Recognizing the Data Drain
If you ask 10 different employees what is the leading contributor to the company’s energy bills, you’ll likely get 10 different answers. So what’s truly draining the resources of most organizations? Data.
Without data, the modern business is paralyzed. From employee insurance forms to market intelligence, companies take every precaution to ensure that information is safely stored and available whenever it is needed. The trouble is, few people outside the IT department understand where gigabytes go after you save a Word document or download a presentation. Not only does that data sit on your hard drive, it is likely backed up and eventually archived on tape, disk and in the cloud.
This information doesn’t sleep at night either. Servers are running and disks are spinning around the clock to make sure that data is secure. And as servers multiply and tape archives expand, the amount of energy consumed is immense. According to the Clipper Group, approximately 32 kilowatt-hours are consumed annually for each and every gigabyte of data held on SATA disks.
With companies now routinely storing terabytes of data, and some venturing into zettabyte territory, sustainability certainly comes to mind when looking at your monthly electric bill.
Turning to Tape
Whether for compliance requirements or business interests, the majority of data stored by companies is old records. Although they are not called upon for everyday operations (with 95% of data never accessed again after 90 days), they are still in the background siphoning their own portion of the electric grid. The good news is, relying on tape drives as opposed to disks can have a significant impact on energy consumption.
Although tape has its detractors, it continues to outpace the competition in terms of total cost of ownership and energy-efficiency.

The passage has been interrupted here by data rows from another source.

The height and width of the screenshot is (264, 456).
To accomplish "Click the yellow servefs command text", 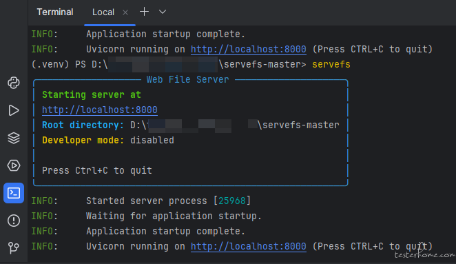I will (x=331, y=64).
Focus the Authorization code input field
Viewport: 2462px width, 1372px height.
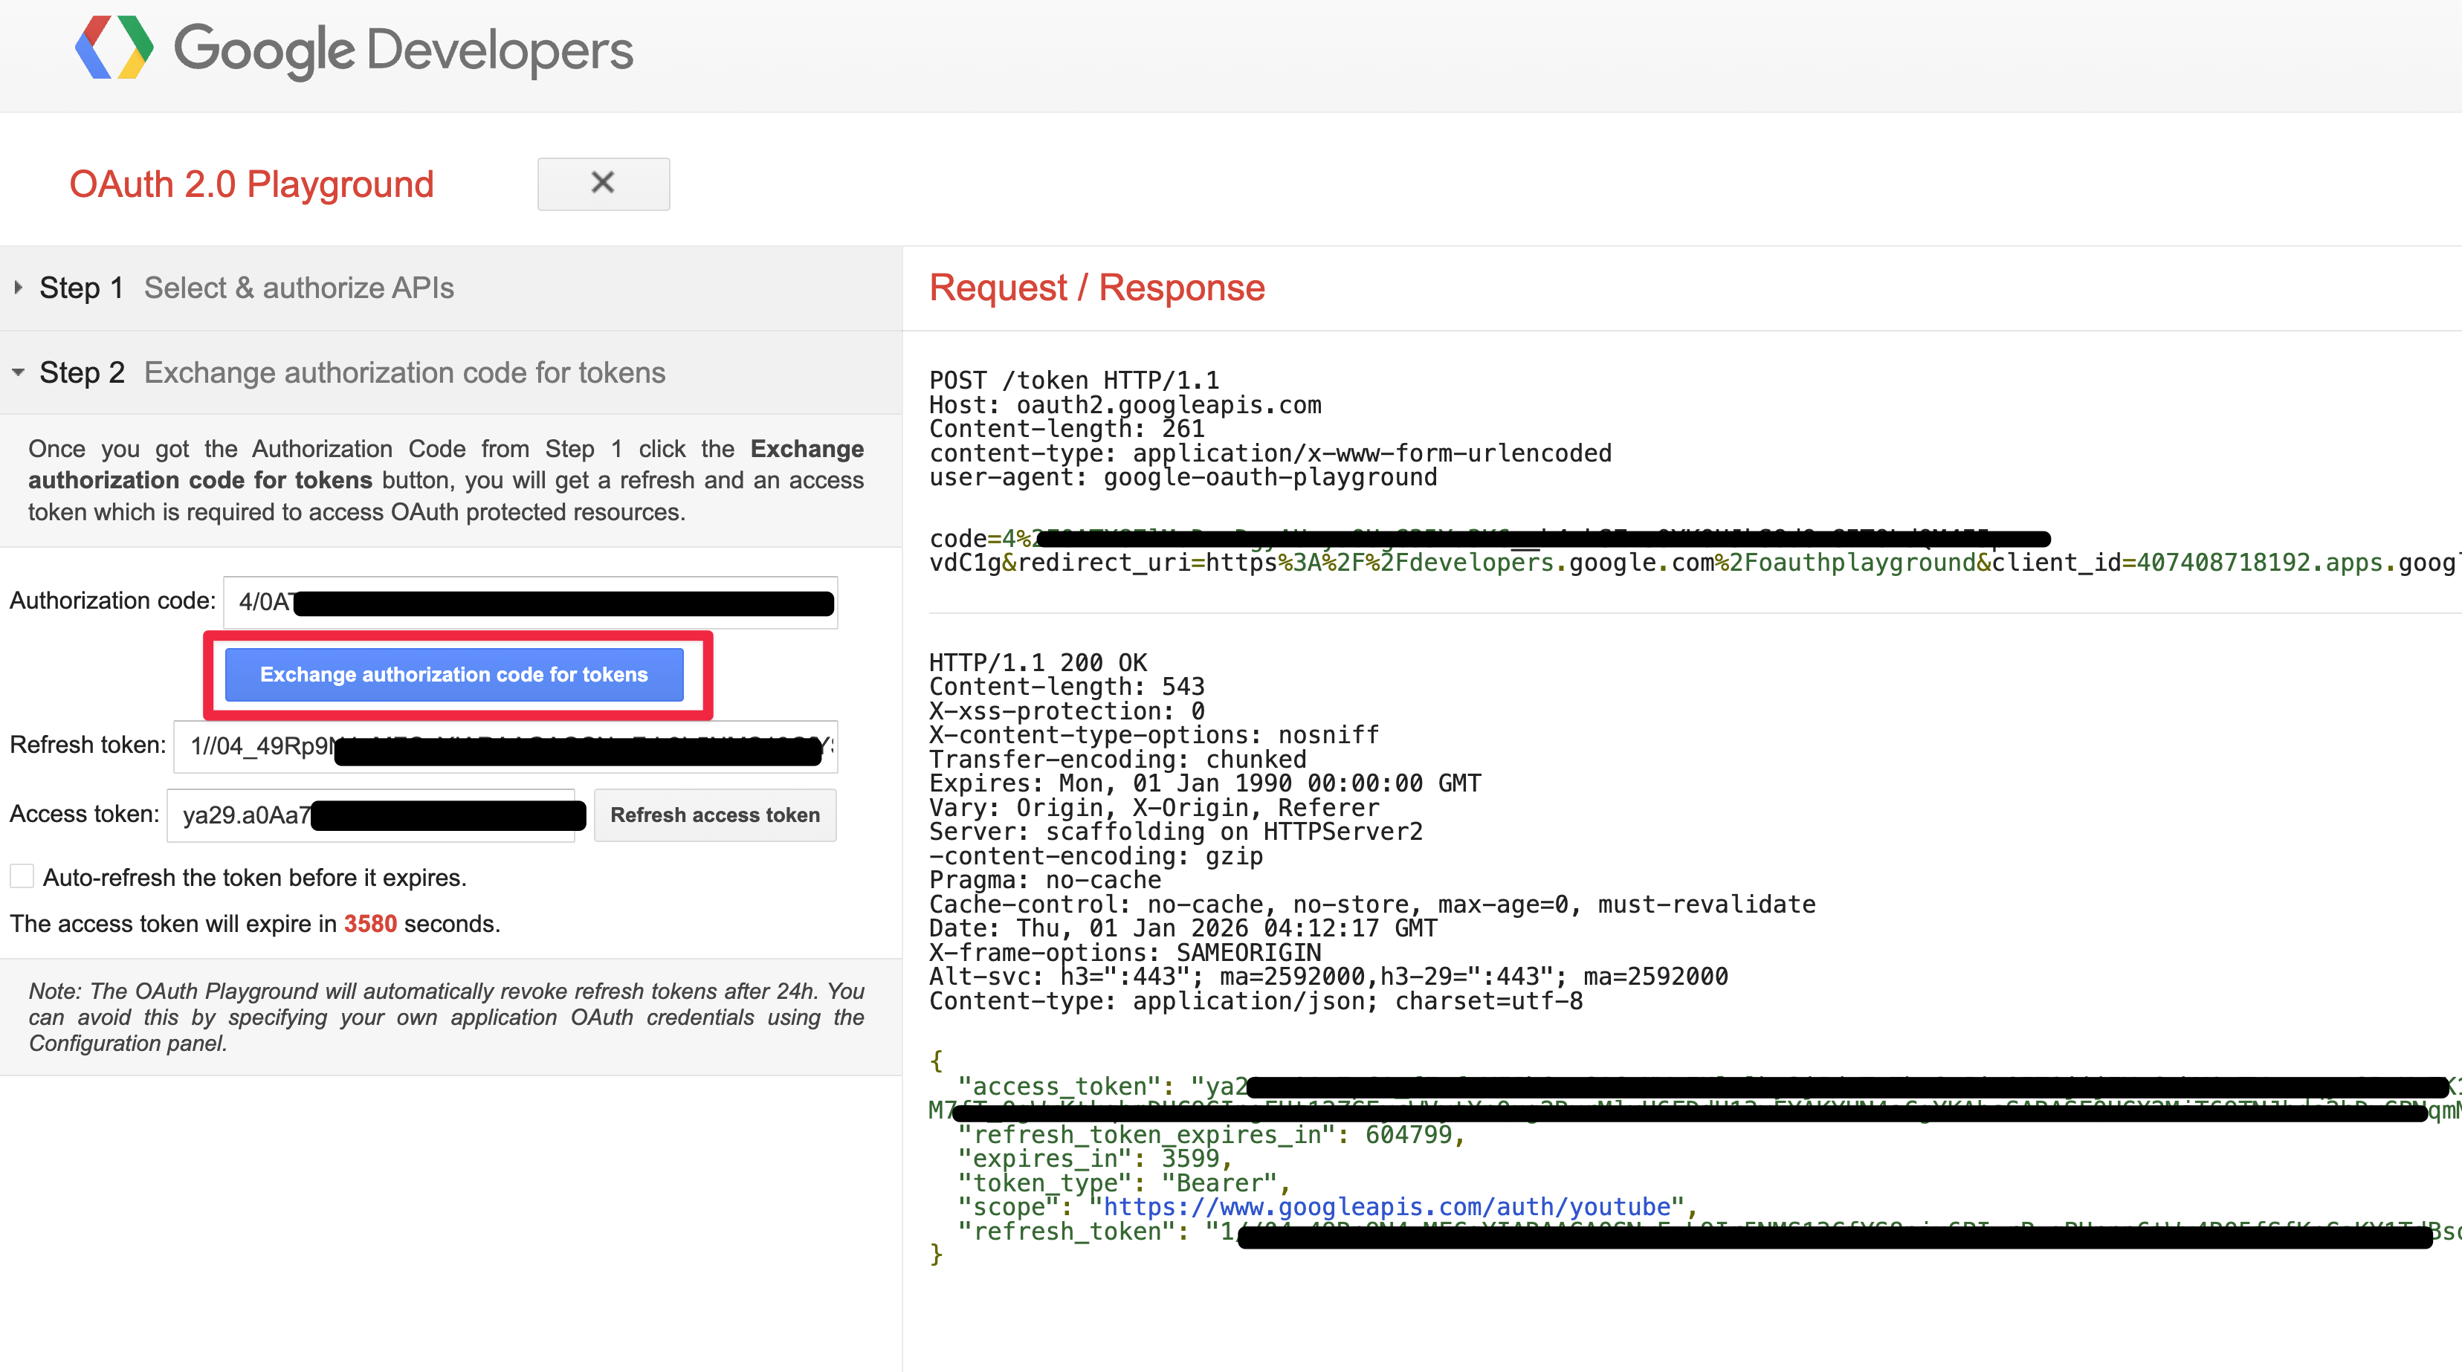[530, 602]
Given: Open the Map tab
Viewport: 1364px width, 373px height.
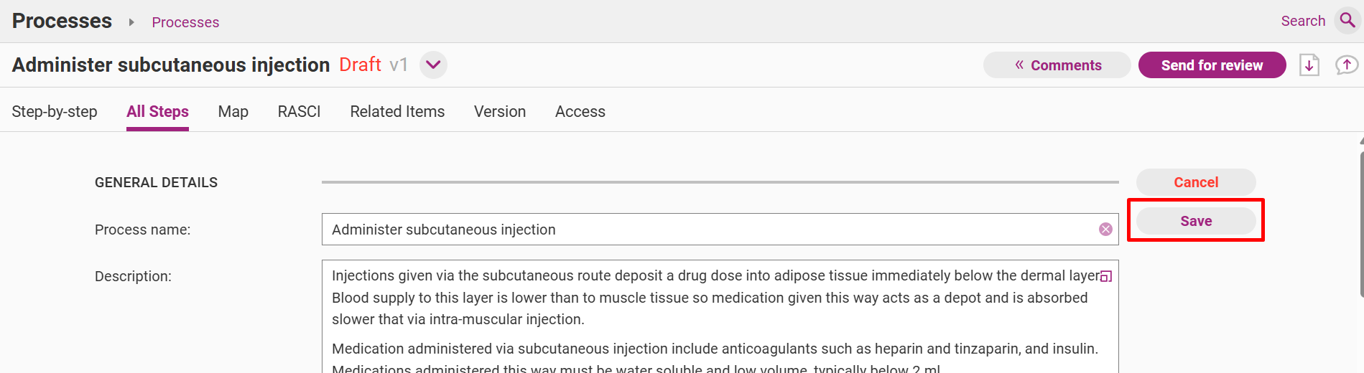Looking at the screenshot, I should coord(233,111).
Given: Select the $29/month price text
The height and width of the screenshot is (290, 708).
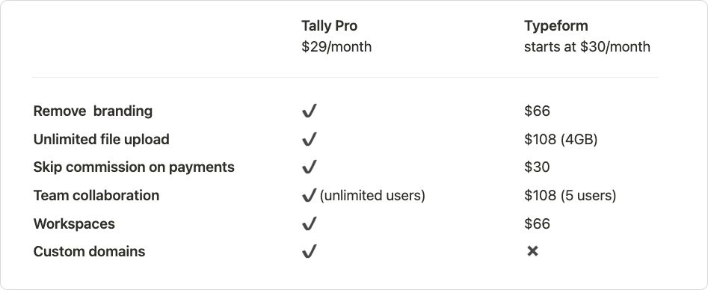Looking at the screenshot, I should (336, 46).
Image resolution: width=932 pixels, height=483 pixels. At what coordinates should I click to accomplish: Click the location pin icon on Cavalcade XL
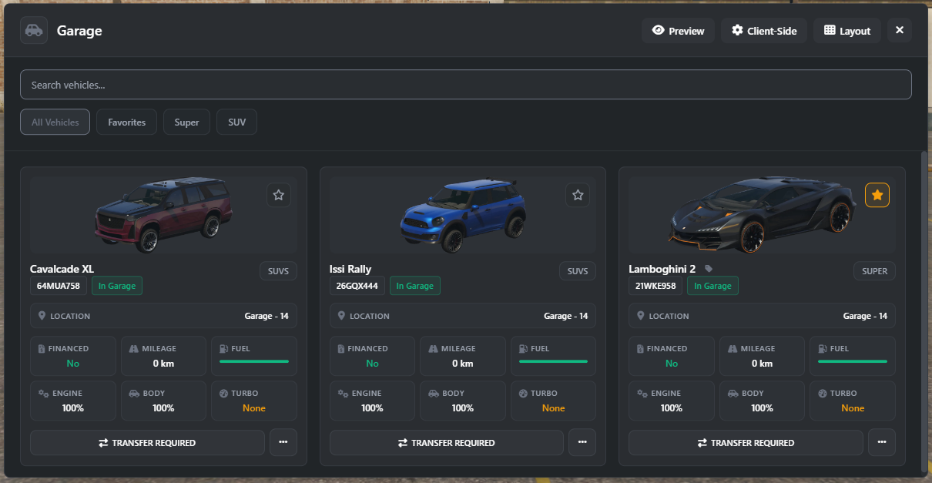pyautogui.click(x=42, y=316)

And when extrapolated to the massive scale of an offsite storage partner like Iron Mountain, the numbers speak for themselves.
Using the Environmental Protection Agency‘s conversion factor for kilowatt-hours to metric tons of carbon emissions, Iron Mountain’s customers cut approximately 1.7 billion tons of CO2 by storing their data on more than 79 million tapes as an alternative to disk storage. With this weight off their back, companies are free to manage leaner, more efficient systems that are better for the environment and better for the bottom line.